Not long after this there appeared at Wittenberg a man who was to be one of the greatest Hungarian reformers. One day, in 1529, Luther was visited by a young man who so completely won his heart that he admitted him into his house and to his table; and, during his stay at Wittenberg, the young Magyar had the privilege of listening to the pious discourses and the witty talk of the great doctor. This student was born at Deva in Transylvania, near the banks of the river Maros, in the waters of which gold is found. The town stands on the road to Temeswar, which passes by the defiles of the mountains and the Iron Gates, at a short distance from the ruins of Sarmizegethusa, the capital of the ancient Dacians, on the site of which the Romans afterwards erected Ulpia Trajana. Here Mathias Biro Devay was born, at the beginning of the sixteenth century, of a noble family. It is supposed that he was one of the disciples of Grynaeus at Buda. In 1523 he went to the university of Cracow, where he matriculated at the same time as his friend Martin of Kalmance. He remained there about two years, and was known as a sincere Roman Catholic.
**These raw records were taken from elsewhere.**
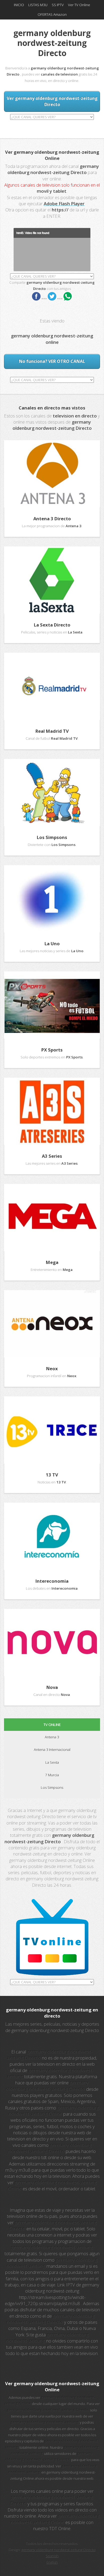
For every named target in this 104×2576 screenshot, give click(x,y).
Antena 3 (52, 1737)
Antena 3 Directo (52, 518)
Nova (52, 1687)
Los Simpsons (52, 837)
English (52, 2562)
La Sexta (52, 1762)
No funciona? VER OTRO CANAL (52, 361)
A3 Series (52, 1156)
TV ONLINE (52, 1724)
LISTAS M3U (37, 4)
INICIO (19, 4)
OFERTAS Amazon (52, 14)
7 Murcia (52, 1775)
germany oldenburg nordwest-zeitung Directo (58, 2549)
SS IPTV (58, 4)
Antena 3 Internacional (52, 1749)
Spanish (52, 2555)
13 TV (52, 1475)
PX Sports (52, 1050)
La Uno (52, 943)
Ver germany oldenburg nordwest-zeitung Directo (52, 101)
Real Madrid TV (52, 731)
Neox (52, 1368)
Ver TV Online (79, 4)
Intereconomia (52, 1581)
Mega (52, 1262)
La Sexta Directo (52, 625)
Devay returned from Cracow towards the close of 1525, and having become priest and monk he showed himself a zealous friend of the pope. He who was to beat down the idol was at this time on his knees before it. It appears to have been in the second half of the year 1527 and the first half of the year 1528 that his mind was enlightened by the Gospel. He embraced the faith in Christ the Saviour with all the frankness and energy of his nature. The catholics, who had known his devotion to the doctrine of Rome, were in consternation. ‘He has been a Roman priest!’ they said, ‘and a man most devoted to our Catholic faith!’ Devay felt the need of getting established in the evangelical doctrine and of qualifying himself to defend it. He therefore went to Wittenburg, and on December 3, 1529, matriculated there.